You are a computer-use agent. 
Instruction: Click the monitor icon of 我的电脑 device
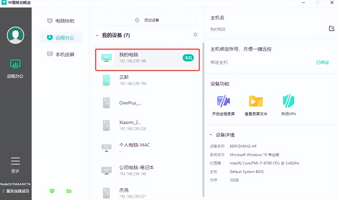pyautogui.click(x=106, y=58)
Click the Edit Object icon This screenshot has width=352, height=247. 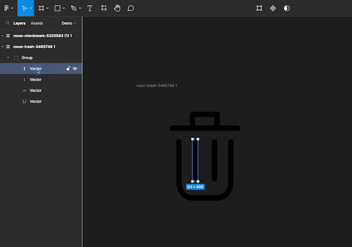pyautogui.click(x=259, y=8)
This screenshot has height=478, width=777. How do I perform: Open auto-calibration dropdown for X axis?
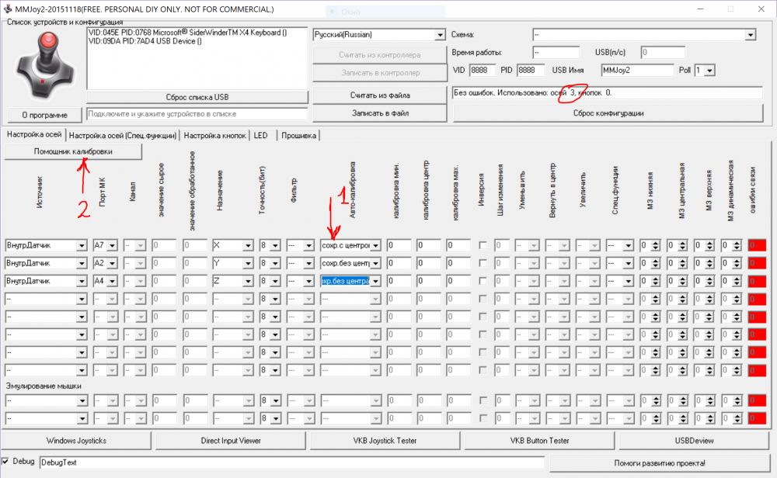click(376, 246)
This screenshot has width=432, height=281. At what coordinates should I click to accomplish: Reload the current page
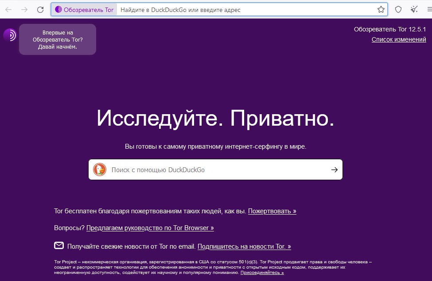(40, 10)
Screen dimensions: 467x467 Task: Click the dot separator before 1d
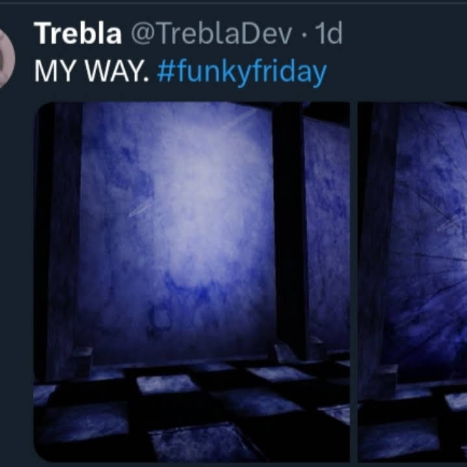[x=304, y=34]
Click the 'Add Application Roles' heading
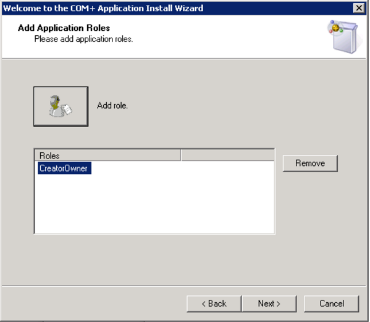 64,28
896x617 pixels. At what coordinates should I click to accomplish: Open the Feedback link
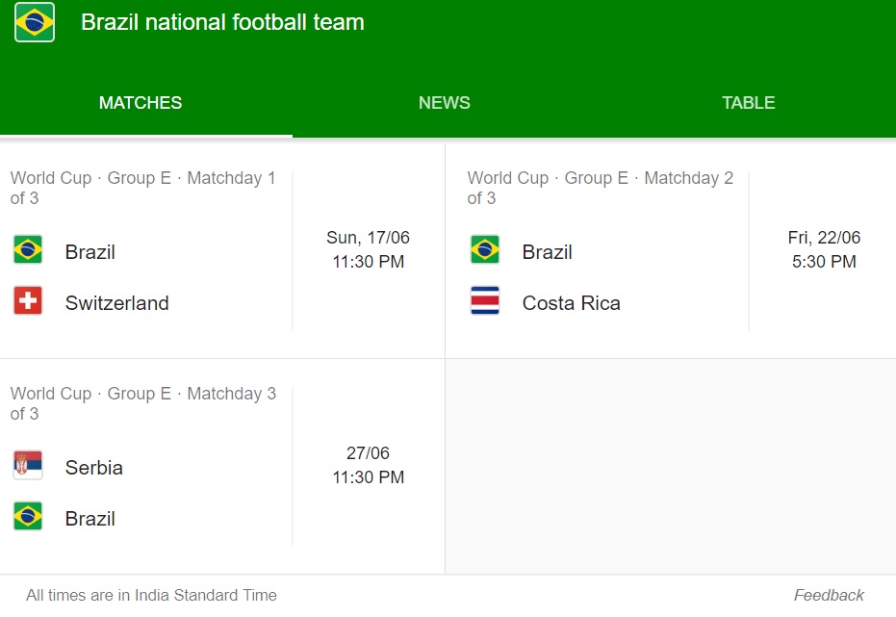(x=829, y=595)
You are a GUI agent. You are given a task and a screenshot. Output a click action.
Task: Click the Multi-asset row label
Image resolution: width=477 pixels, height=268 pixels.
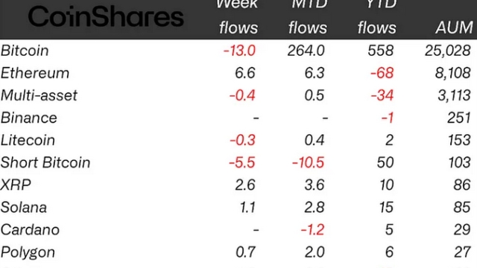tap(39, 95)
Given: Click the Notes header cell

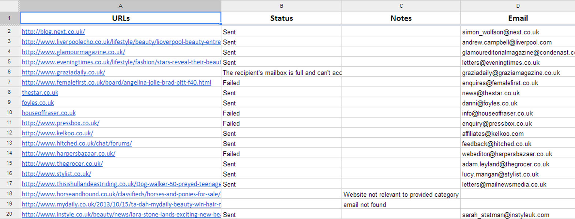Looking at the screenshot, I should point(401,18).
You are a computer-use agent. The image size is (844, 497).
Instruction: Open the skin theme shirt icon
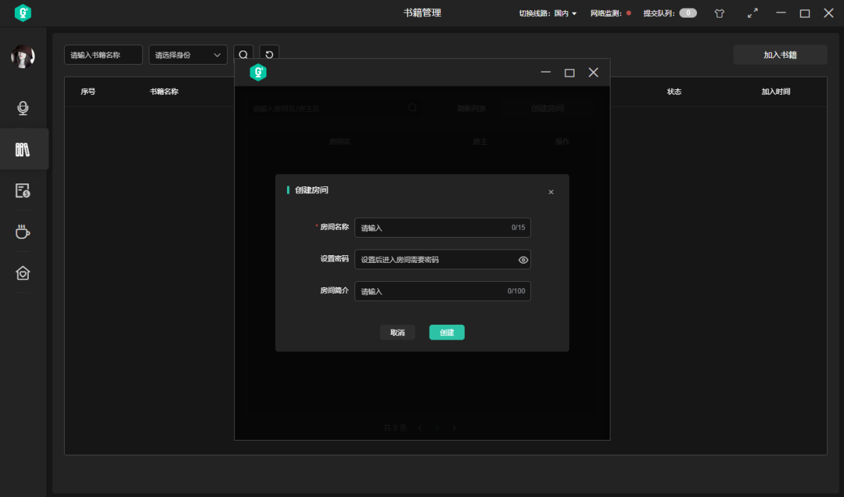pyautogui.click(x=719, y=13)
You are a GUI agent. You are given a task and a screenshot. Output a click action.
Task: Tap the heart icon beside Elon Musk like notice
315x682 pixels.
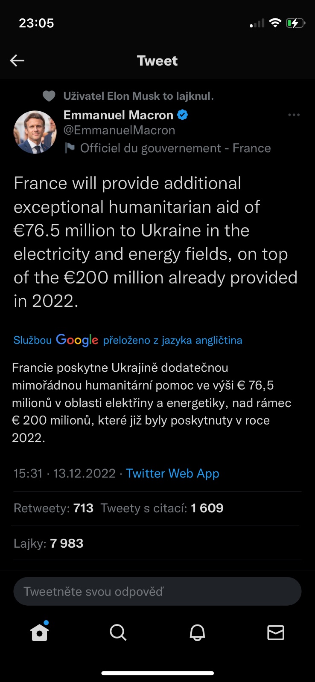pos(49,96)
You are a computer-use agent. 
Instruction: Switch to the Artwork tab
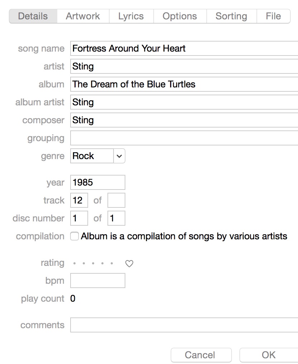point(83,16)
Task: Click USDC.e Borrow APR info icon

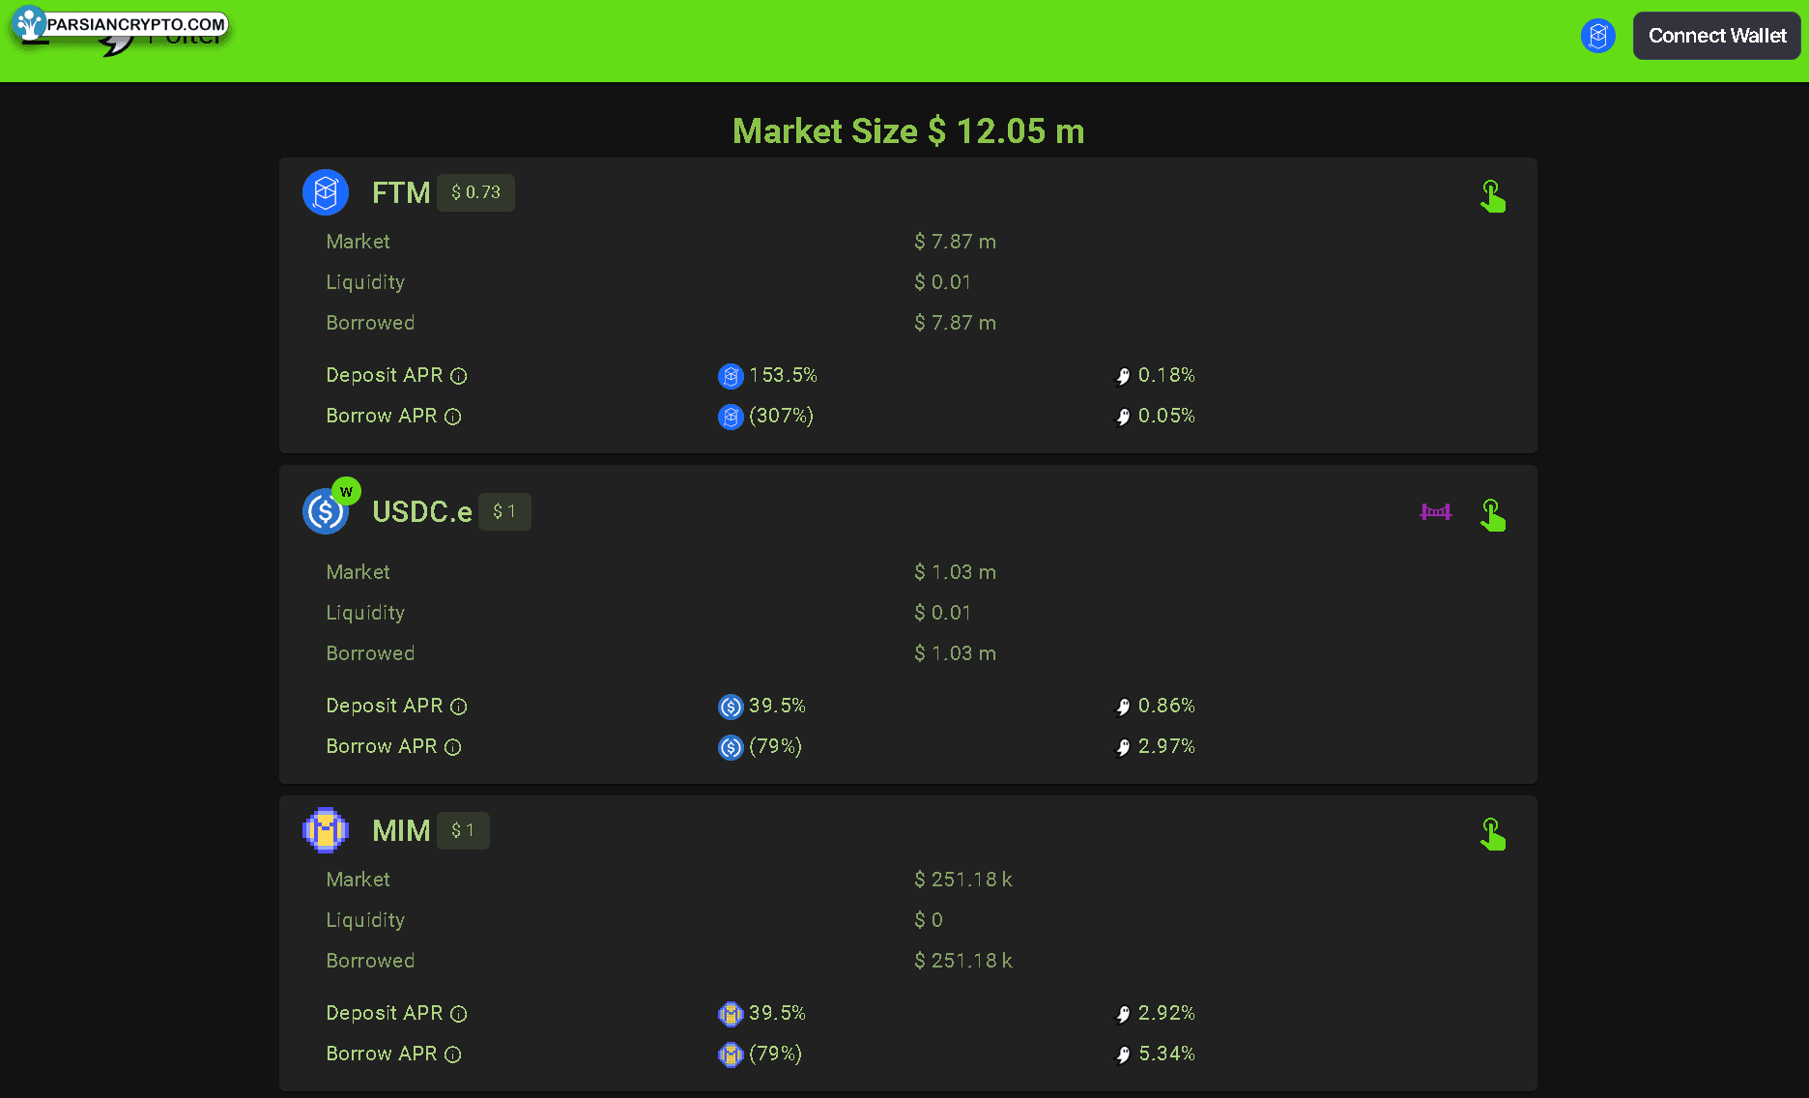Action: pyautogui.click(x=453, y=747)
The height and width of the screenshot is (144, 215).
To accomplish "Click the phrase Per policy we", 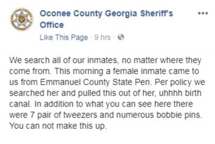I will [x=180, y=82].
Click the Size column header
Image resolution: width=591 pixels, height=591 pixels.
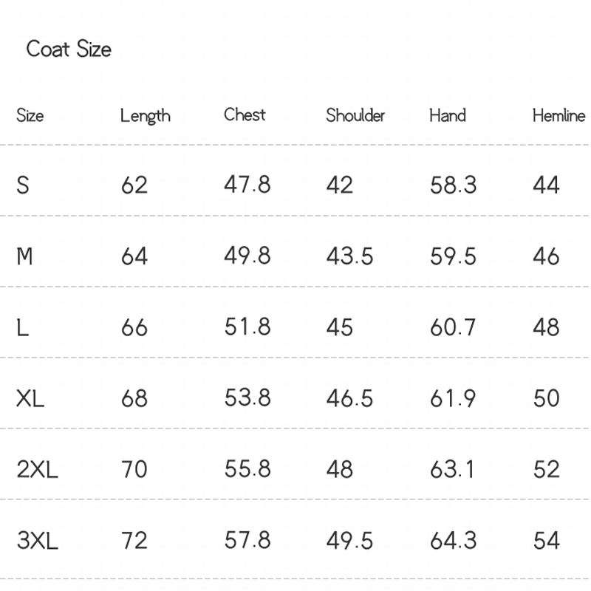[x=30, y=115]
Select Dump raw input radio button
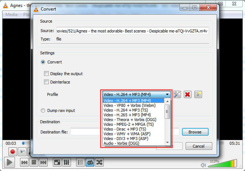This screenshot has height=171, width=245. click(43, 110)
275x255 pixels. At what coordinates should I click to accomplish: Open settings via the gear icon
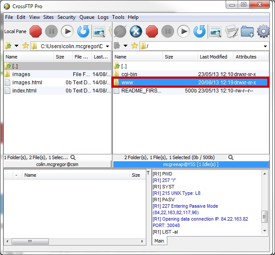[263, 31]
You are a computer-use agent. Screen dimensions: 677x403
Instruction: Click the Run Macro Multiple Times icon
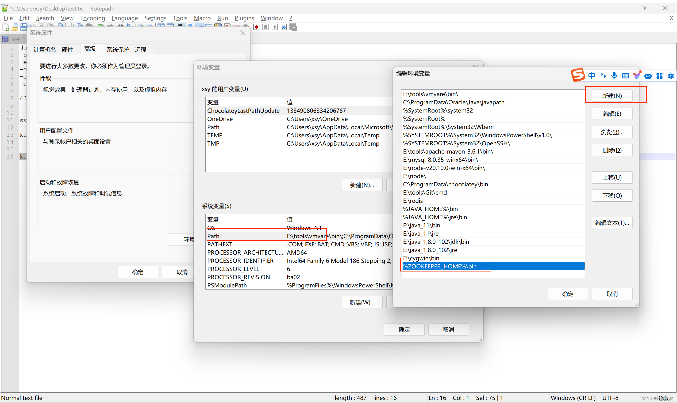click(284, 27)
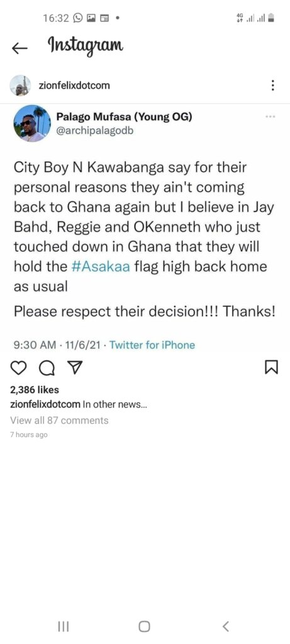Tap the zionfelixdotcom username in the post header

(74, 86)

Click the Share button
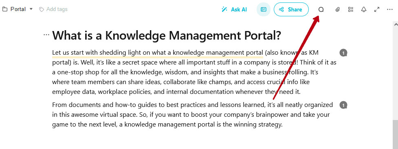tap(291, 9)
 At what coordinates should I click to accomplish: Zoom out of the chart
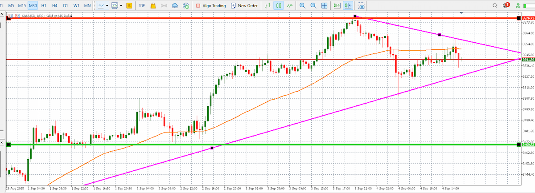(x=313, y=6)
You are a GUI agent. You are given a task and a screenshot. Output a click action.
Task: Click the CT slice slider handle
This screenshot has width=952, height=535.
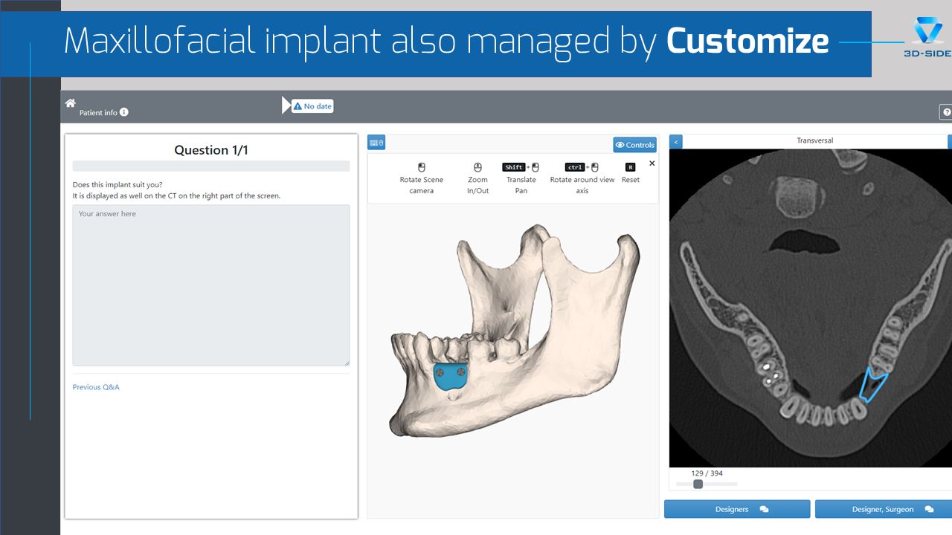698,484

:: WHAT YOU WILL DO ::
Copy out the records from the line with "Click the 'Add Application Roles' heading" up to and including the line with "tap(39, 95)", leaving the pictures out of your answer.

:: REPLY ::
Click the 'Add Application Roles' heading
 64,28
896x617 pixels. At what coordinates should I click to accomplish: Open the Feedback link
(x=829, y=595)
You are a GUI agent. You are given a task and a screenshot. Output a click action.
Task: Click the Multi-asset row label
Image resolution: width=477 pixels, height=268 pixels.
tap(39, 95)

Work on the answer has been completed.